---------- Source
= Dorothy Beecher Baker =

American Hand of the Cause of the Bahá'í Faith

Dorothy Beecher Baker (December 21, 1898 – January 10, 1954) was an American teacher and prominent member of the Baháʼí Faith. She rose to leadership positions in a Local Spiritual Assembly and then was elected to the National Spiritual Assembly of the religion, serving a total of sixteen years. During World War II, she undertook leadership of the National Assembly's Race Unity Committee and of efforts to expand the religion into Mexico, Central and South America. In December 1951 she was recognized for her service, appointed by Shoghi Effendi, then head of the religion, to the rank of persons known as Hands of the Cause of God.

People of this rank were appointed for life whose main function was to propagate and protect the Baháʼí Faith. Unlike the members of the elected institutions and other appointed institutions in the religion, who serve in those offices, Hands are considered to have achieved a distinguished rank in service to the religion. On 24 December 1951 she was appointed Hand of the Cause of God by Shoghi Effendi.

==Early life ==
Born Dorothy Beecher, she was distantly related to Harriet Beecher Stowe, the American abolitionist and author of Uncle Tom's Cabin (1852). This bestselling book is believed to have influenced the American Civil War.

Beecher at the age of 13 was introduced to the Bahá'í Faith by her grandmother, a member of the religion. Her grandmother took her to New York City to see ʻAbdu'l-Bahá, who was on an extended trip to the West. Moved by his talk and more thinking about the religion, around the time of her 15th birthday, Dorothy took official steps to be recognized as a Baháʼí.

After high school, Beecher attended college at New Jersey State Normal School at Montclair. She graduated in 1918 as a teacher.
--------------------
Task set
(1) Based on the Dorothy Beecher Baker biography, say whether each statement agrees with it, answering yes or no and quoting the deciding words: (a) Shoghi Effendi appointed her a Hand of the Cause of God in December 1951. (b) Her grandmother took her to Chicago to see ʻAbdu'l-Bahá. (c) She finished her studies at Montclair in 1920.
(2) Pick up the Dorothy Beecher Baker biography after its final sentence and carry it forward.
---------- Data extract
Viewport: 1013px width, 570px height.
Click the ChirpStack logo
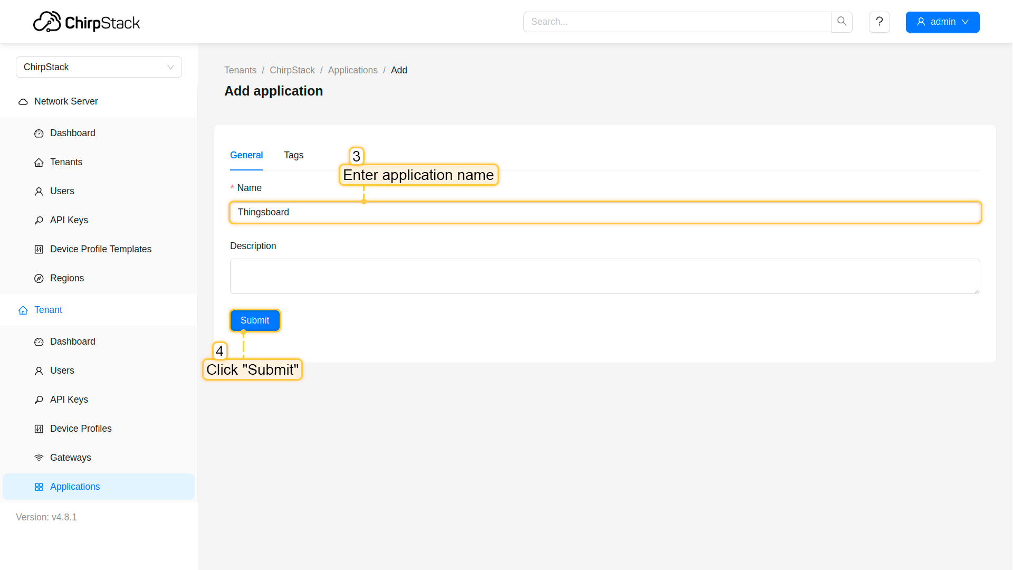pos(87,22)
--------------------
Responses for each task
(1)
(a) Yes: "On 24 December 1951 she was appointed Hand of the Cause of God by Shoghi Effendi."
(b) No: "Her grandmother took her to New York City to see ʻAbdu'l-Bahá"
(c) No: "She graduated in 1918 as a teacher."

(2)
==Career, Bahá'i faith, and marriage==
Beecher started working for the Newark, New Jersey public school system.

In June 1921 she married Frank Baker, a widower with two children, and took his surname. They had a daughter Louisa together in 1922 and a son born in 1923. By 1926 the family had moved to Buffalo, New York, where Baker joined the local Baháʼí community. She became quite active and was elected to the Baháʼí Local Spiritual Assembly.

The family moved to Lima, Ohio in 1927. Continuing to be active as a Baháʼí, in 1928 Baker was a delegate to the national convention. After that she dedicated herself more to the service of the religion. She was first elected to the nine-person National Spiritual Assembly in 1937.

Baker participated in leadership roles in several initiatives of the Baháʼís before World War II. Among the two highest priority were undertaking ʻAbdu'l-Bahá's call through the Tablets of the Divine Plan to spread the religion throughout Central and South America and to address racism in the United States. Baker was named chair of the Inter-America Committee of the Baháʼí National Spiritual Assembly of the US, responsible for many aspects of an initiative to expand the religion into Central and South America.

In 1939 she was appointed by the national assembly to the Race Unity Committee, along with Louis George Gregory, an African-American lawyer who was a strong proponent of the religion. She chaired the committee from 1941 to 1944, during World War II.

She was elected to serve on the Baháʼí National Spiritual Assembly of the United States and Canada; she ultimately served sixteen years with the national assembly.

In addition, she continued work with the Race Unity Committee; it stressed the role of education and culture in uprooting racism, gave parents recommendations for educating their children in the spirit of racial equality, and encouraged the study of African-American culture.

Baker was instrumental in establishing the College Speakers Bureau for the committee on Race Unity. In 1941-2 she visited 30 colleges; in 1942-3 she visited 50 more. Across four years, through this bureau's work, she spoke to more than 60,000 students in 20 states.

From 1937 to 1946, Baker made six trips through Central and South America. Because of her background in speaking to many audiences, Baker was regarded as one of the best Baháʼí speakers in the United States.

Baker's daughter, Louise Baker, pioneered to Colombia in early 1943, working to interest the people in the Baháʼí faith. In 1943 Dorothy spent a month in Colombia visiting her daughter and other Baháʼís. Later in 1945 and again in early 1947, Baker was one of a number of notable Baháʼís who traveled through Mexico, meeting residents along the way.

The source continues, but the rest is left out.